今回の不具合は、FIATではデュアロジックと呼ばれているシングルクラッチのオートマチックマニュアルミッションに関するものです。

FIAT      :デュアロジック
LANCIA     :DFN  ”Dolce Far Nienta”
CHRYSLER:デュアルファンクション
システムは全く同じものですが自動車メーカーが違うのでシステム名を変えています。

FIAT500で定番と言える故障と同様で、”走行中急にニュートラルになる” という不具合で 路上で立ち往生してしまったそうですが、クライスラーディーラ-ではあまり積極的に故障探求をしてもらえず、デュアルファンクションユニットのアッセンブリーの見積もりが提示されたそうです。

そこで、当店にもう少しちゃんとしたチェックを行ってもらいたいとの事で遠方からご来店いただきました。

デュアルファンクションの警告灯が点灯したそうなのでまずは故障コードを読み出してみます。

P2917 ギアボックス サブシステム
P060A 

P2916 ギアボックスサブシステム

いつも、見るような曖昧な故障コードです。

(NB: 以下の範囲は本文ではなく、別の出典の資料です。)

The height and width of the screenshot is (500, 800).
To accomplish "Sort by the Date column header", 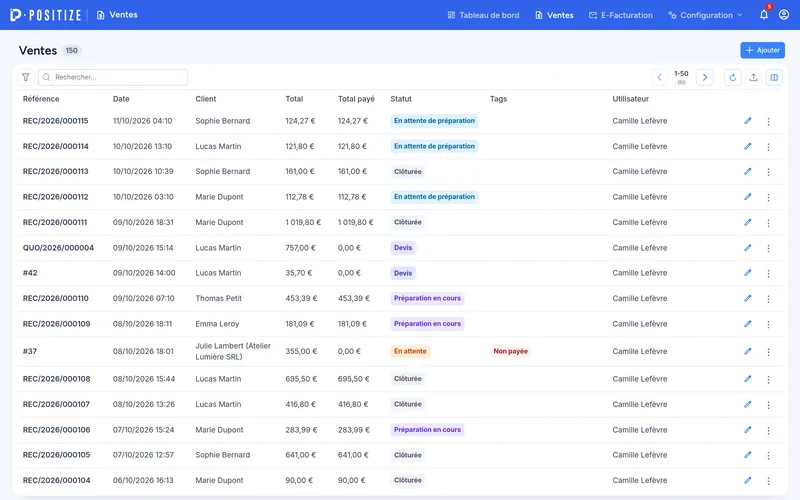I will [x=121, y=99].
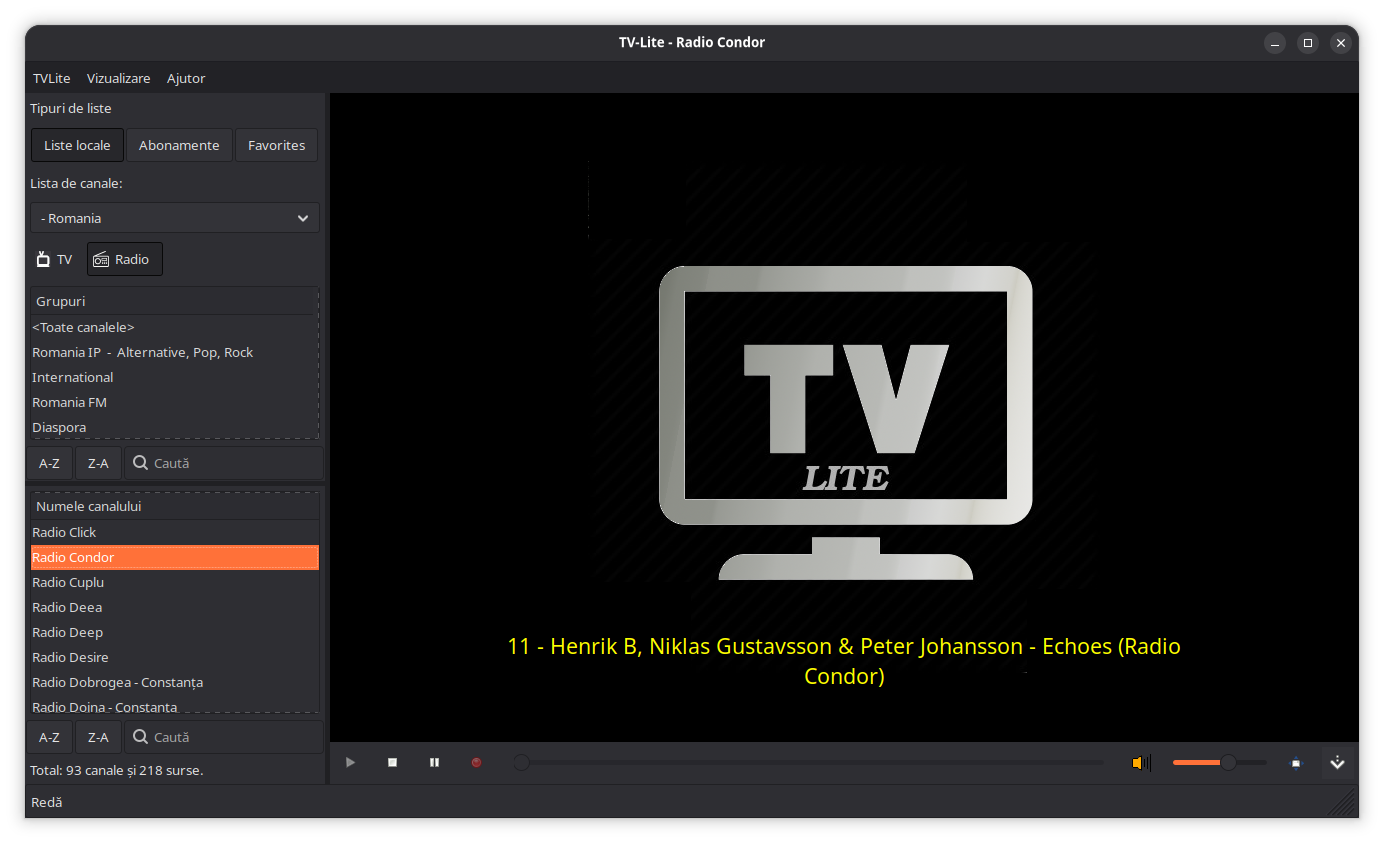Switch to TV channels with TV icon

coord(55,260)
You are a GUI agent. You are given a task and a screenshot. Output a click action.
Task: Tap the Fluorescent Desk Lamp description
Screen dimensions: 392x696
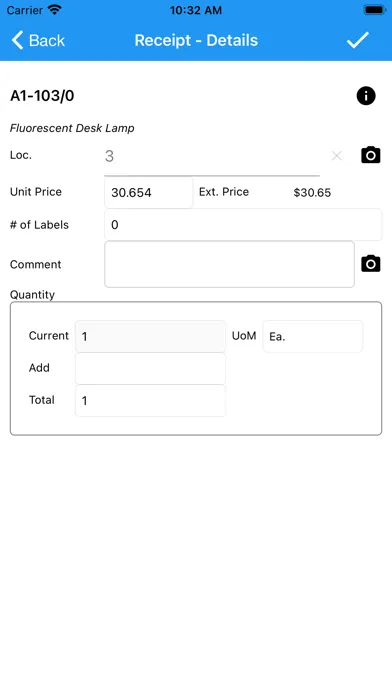(x=72, y=128)

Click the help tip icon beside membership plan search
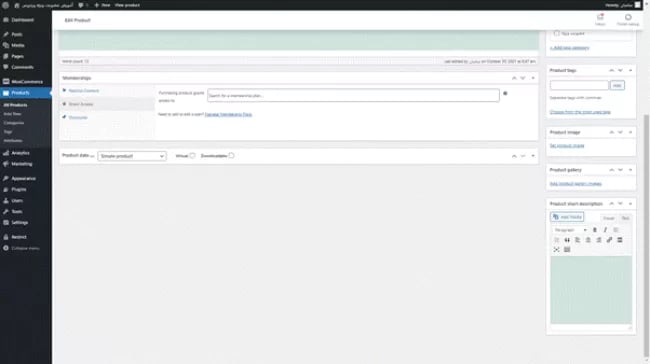(x=505, y=94)
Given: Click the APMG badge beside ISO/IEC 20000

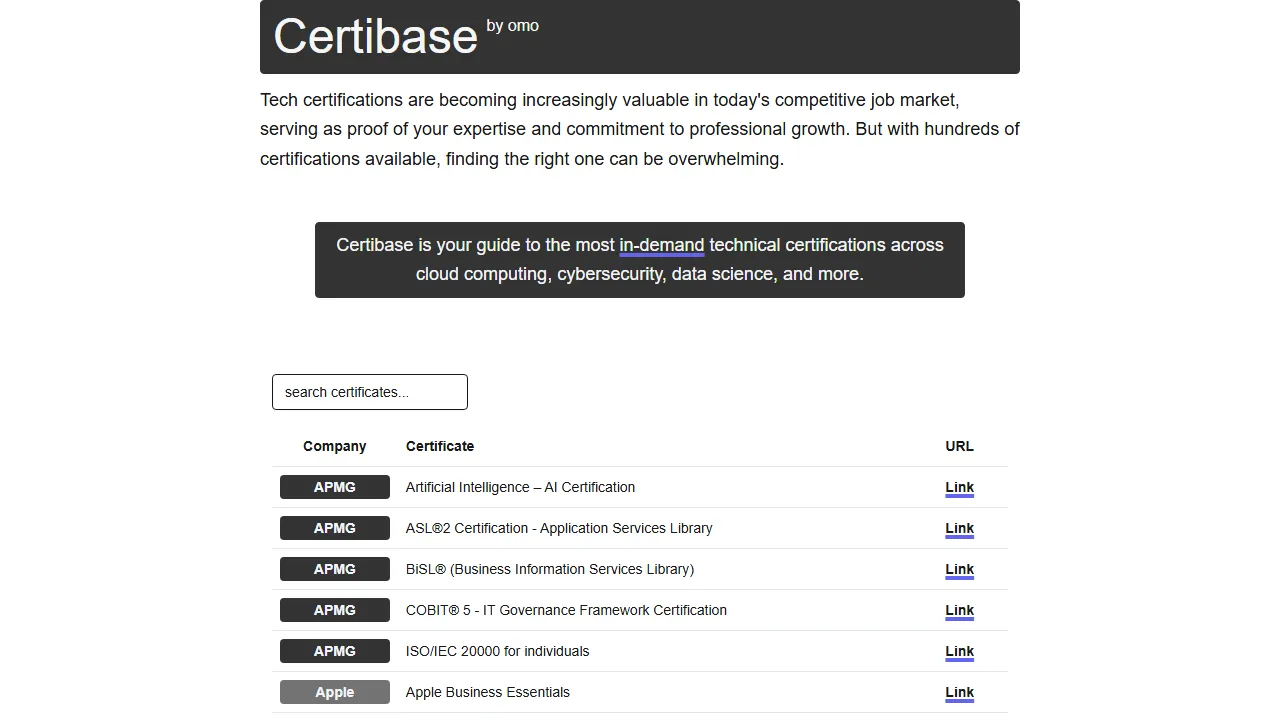Looking at the screenshot, I should pyautogui.click(x=334, y=651).
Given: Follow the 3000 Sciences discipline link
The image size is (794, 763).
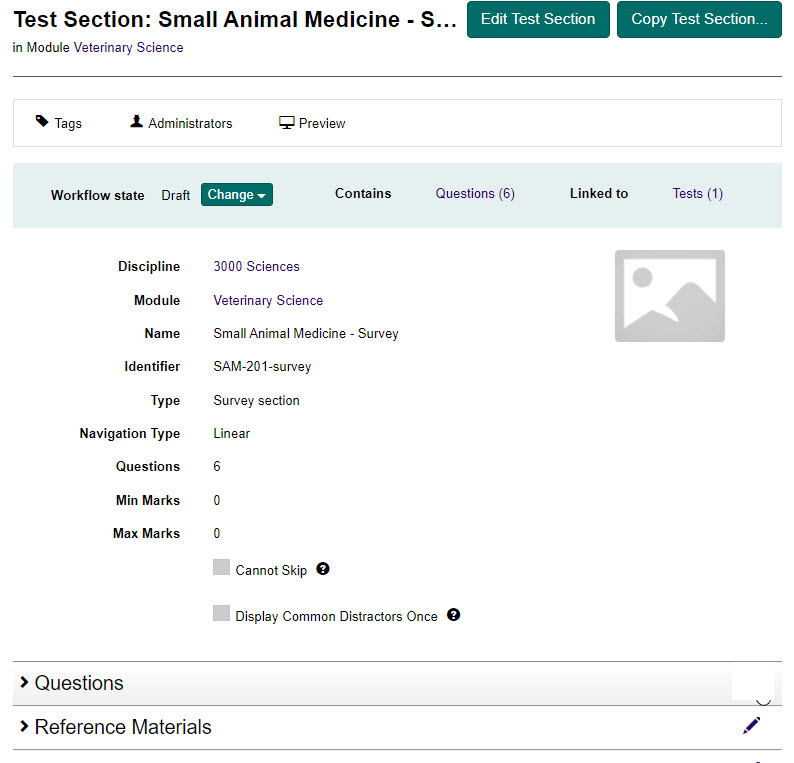Looking at the screenshot, I should (x=256, y=267).
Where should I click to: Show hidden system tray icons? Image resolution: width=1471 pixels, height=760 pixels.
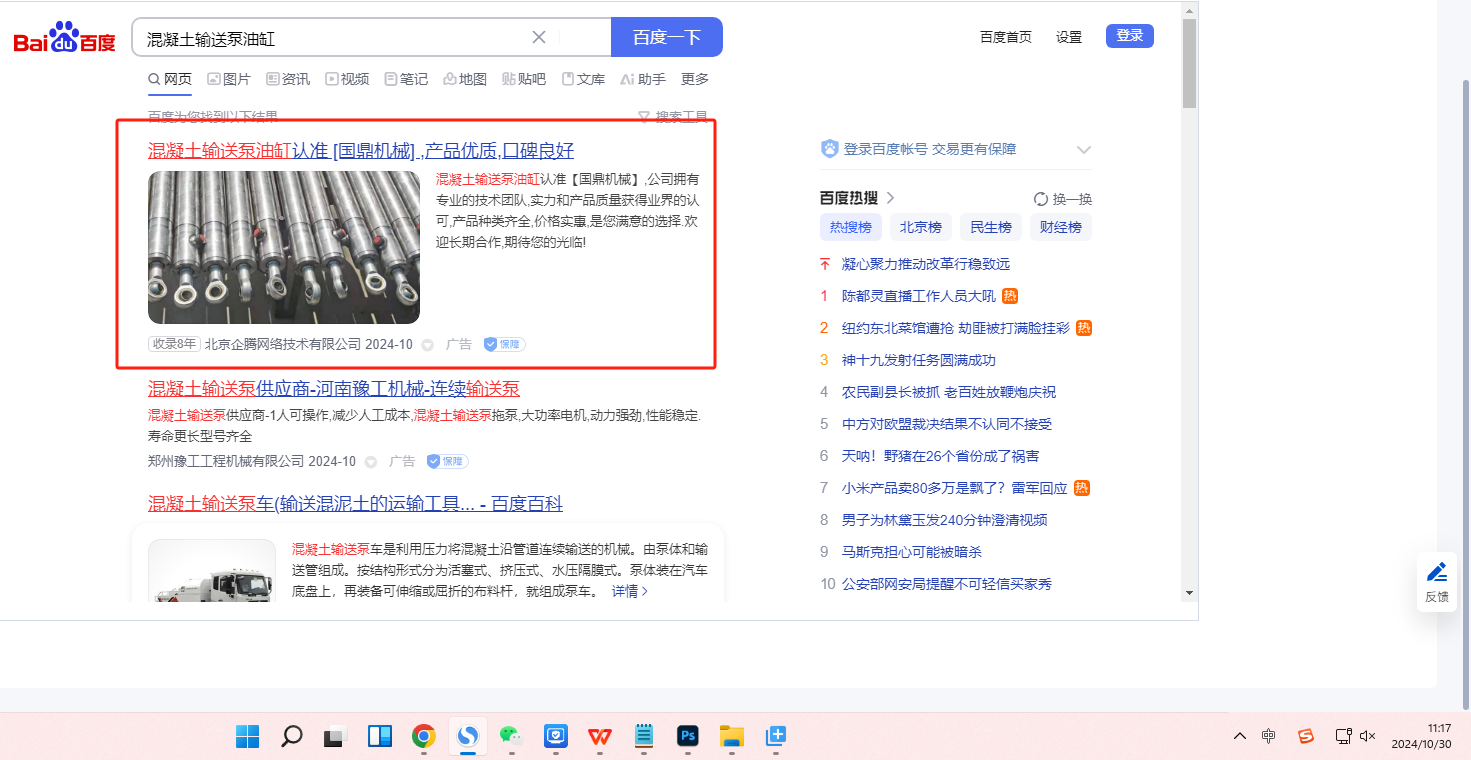1240,736
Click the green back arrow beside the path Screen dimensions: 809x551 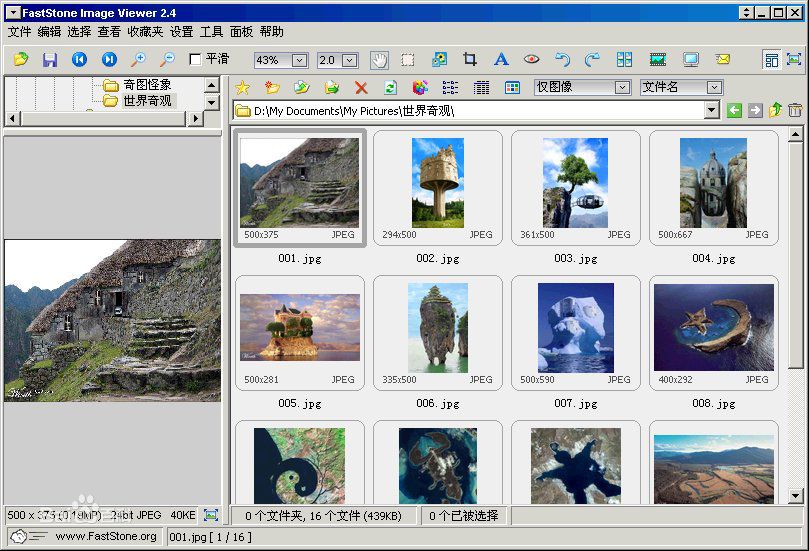point(734,111)
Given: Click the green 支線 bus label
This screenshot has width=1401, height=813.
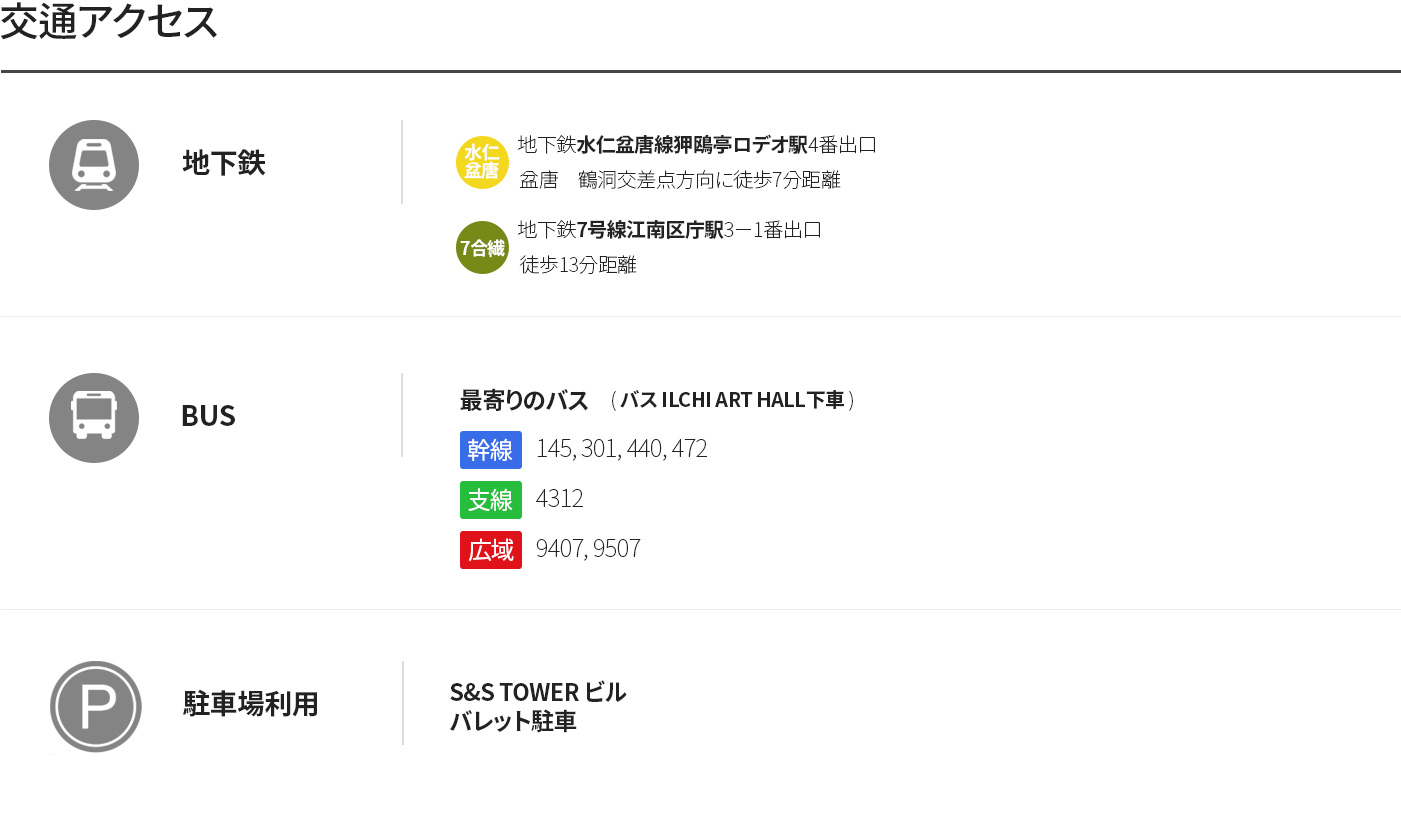Looking at the screenshot, I should pyautogui.click(x=490, y=499).
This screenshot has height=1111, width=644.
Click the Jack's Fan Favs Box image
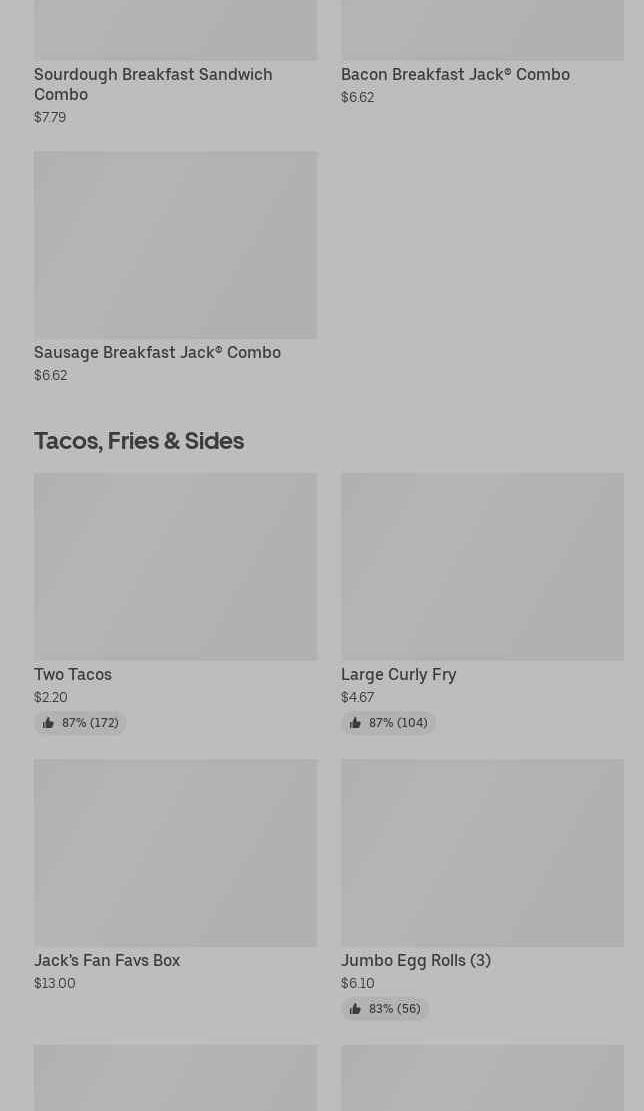click(x=175, y=852)
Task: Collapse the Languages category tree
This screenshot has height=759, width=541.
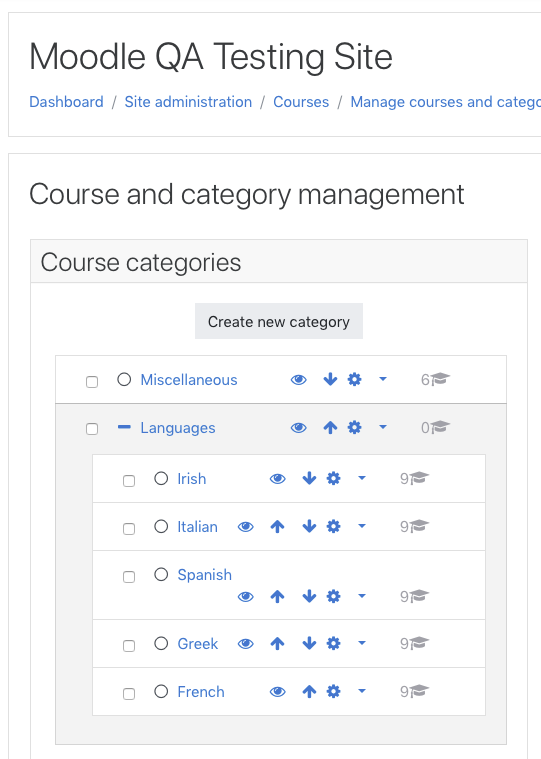Action: (x=124, y=427)
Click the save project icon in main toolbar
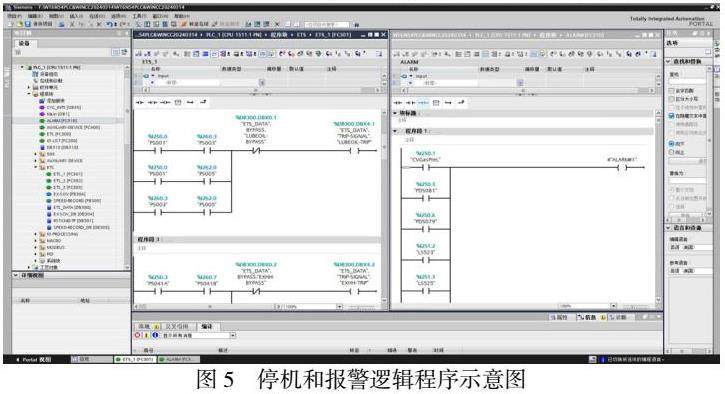 28,24
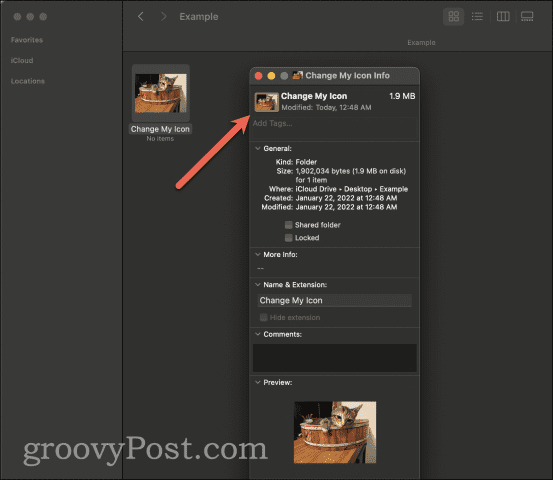Viewport: 553px width, 480px height.
Task: Collapse the Comments section
Action: pos(258,334)
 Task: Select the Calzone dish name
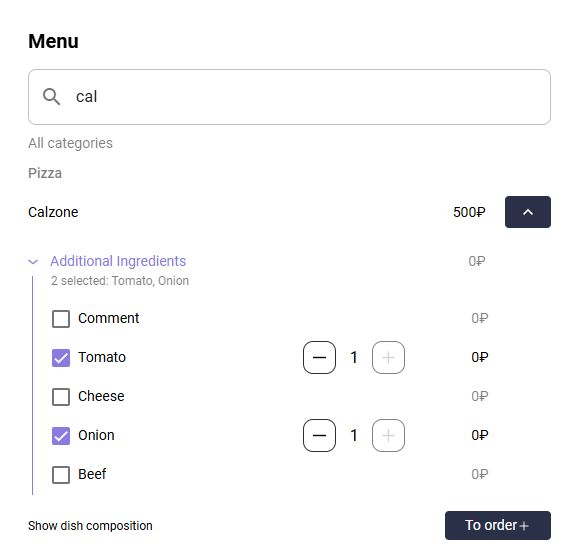[53, 212]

内容としては”うまくギアシフトが出来ていませんよ”程度を表記しており具体的にどの部分が故障していますといった親切な故障コードではありません。

この故障は、ユニット交換で解消することが多いのですが、ユニット以外で故障がある場合も多いので配線の接続・アース・電源すべて点検を進めます。

コネクター内部の端子の接合不良やアースに抵抗が発生してもシステムは正常に作動しないからです。

ハーネス関係(配線)に特に異常は見られませんでした、デュアルファンクションユニットの可能性が濃厚になりましたがこのシステム一筋縄にはいかないのです。

コンピューターユニットやアクセルペダルなど他にも故障しやすい部分が多いのです(´;ω;`)

しかし、お客様に初めの問診をした際ミッションコンピューターとアクセルペタルASSY(アクセルセンサー)をすでに交換しているということはお伺いしていました。(走行距離3万km台で すでにこのような部品が故障していたのは品質の低さですね)

このように、デュアルファンクションユニットの以外の外堀を埋めた結果で、残念ながらデュアルファンクションユニットアッセンブリーの交換となりました。

交換後は不具合は解消しました。

当店でもこのミッションに関して様々な故障事例を案内していますが、確かに良く壊れます。

実際このタイプのミッションを採用していない(マニュアルミッションやAT)では、かなり故障に関する不安が払拭できます。

そんなシステムを搭載した車両ですが、それでも直して乗りたいというユーザーはたくさんいらっしゃいます。

それだけ何か魅力があるということでしょう。